■ Objective ■
Please rewrite these rows, changing every "Viewport" to "Display" and keeping everything else the same; omit the pictures from your output.

[Word and item position data]
* * * * * * * * *
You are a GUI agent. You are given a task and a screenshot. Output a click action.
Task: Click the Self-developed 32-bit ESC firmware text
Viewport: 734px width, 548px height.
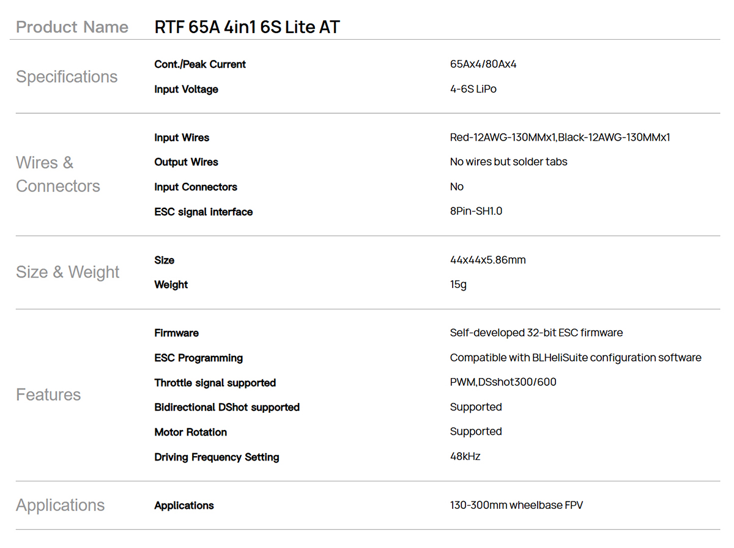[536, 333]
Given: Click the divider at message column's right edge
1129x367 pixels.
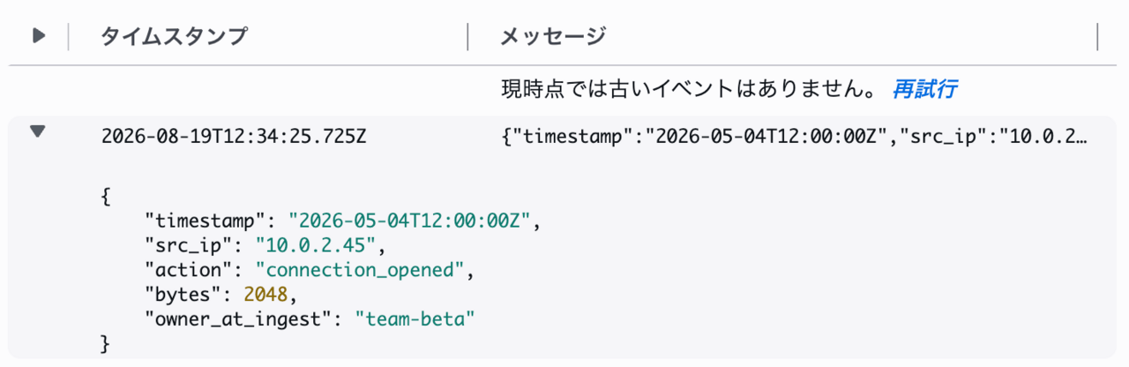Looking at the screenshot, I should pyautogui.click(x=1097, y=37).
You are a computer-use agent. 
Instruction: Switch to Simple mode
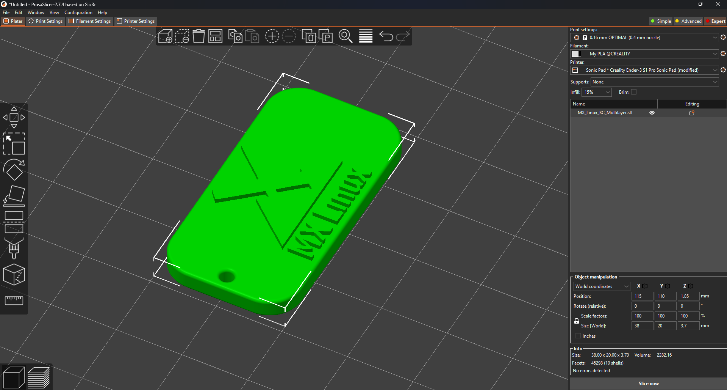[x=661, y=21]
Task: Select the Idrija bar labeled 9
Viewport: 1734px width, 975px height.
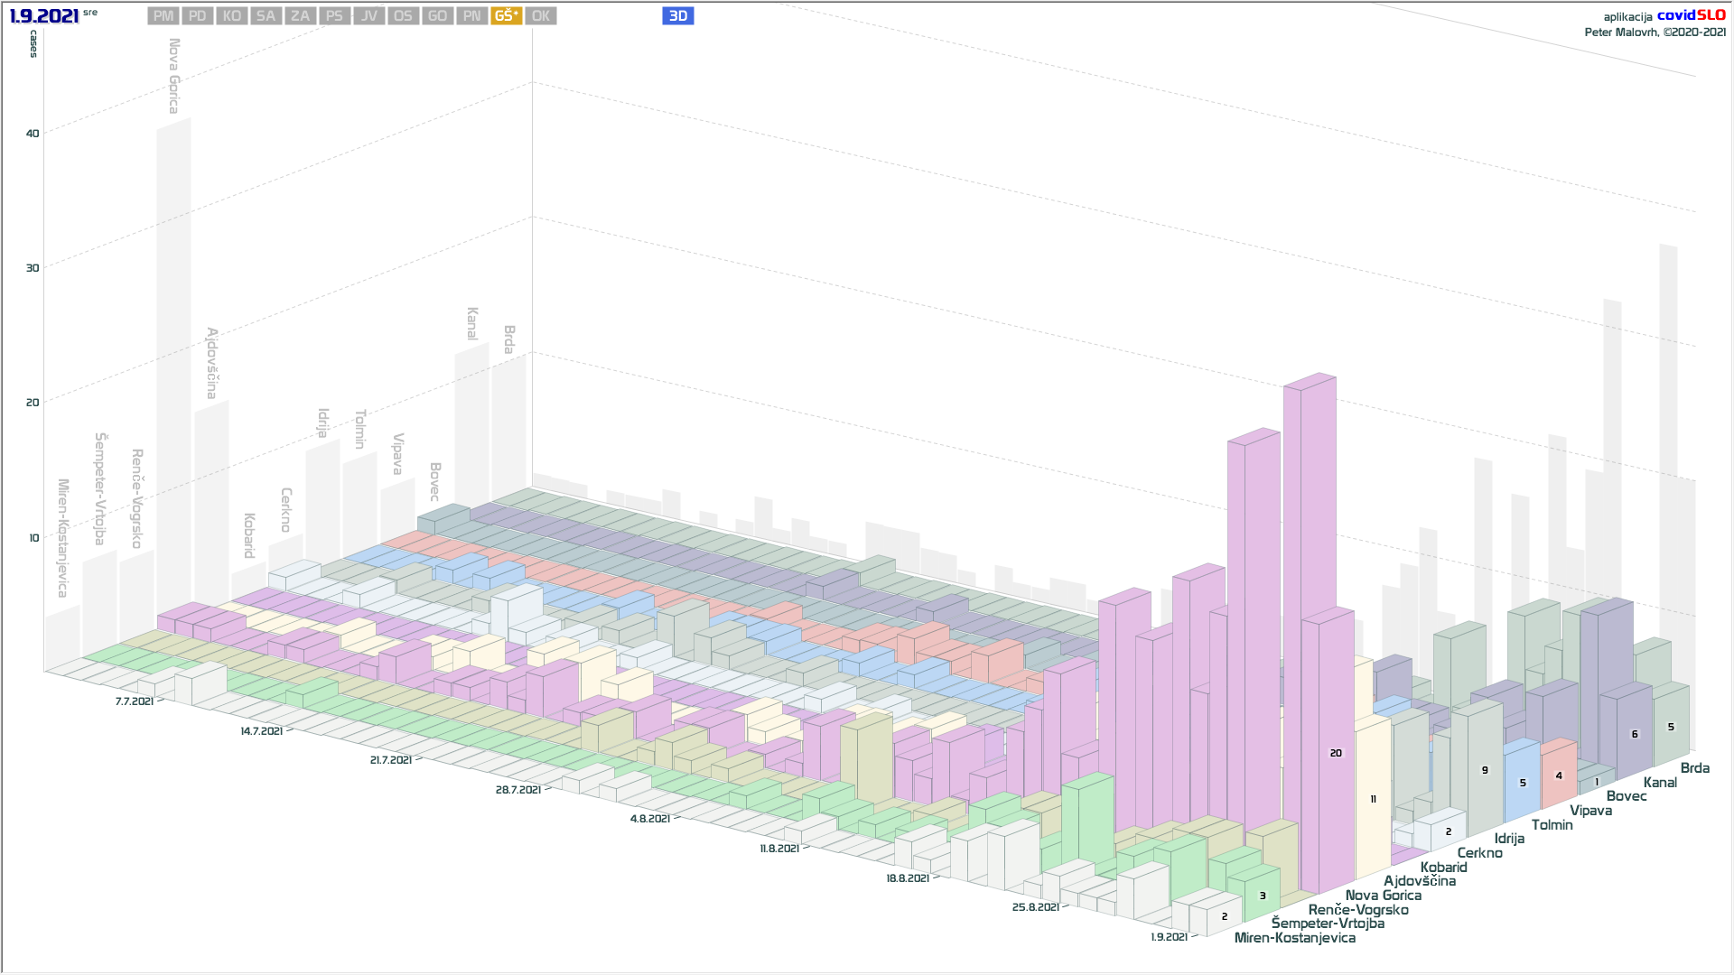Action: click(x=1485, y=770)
* * * * * * * * *
■ Answer below ■
You are a GUI agent. You are given a task and a screenshot. Output a click action.
Task: Click the Self-developed 32-bit ESC firmware text
Display: 734px width, 548px height.
[536, 333]
Given: Click the divider at message column's right edge
1129x367 pixels.
Looking at the screenshot, I should pyautogui.click(x=1097, y=37).
You are a computer-use agent. 
Instruction: Switch to Simple mode
[x=661, y=21]
Task: Select the Idrija bar labeled 9
Display: 1734px width, 975px height.
Action: click(x=1485, y=770)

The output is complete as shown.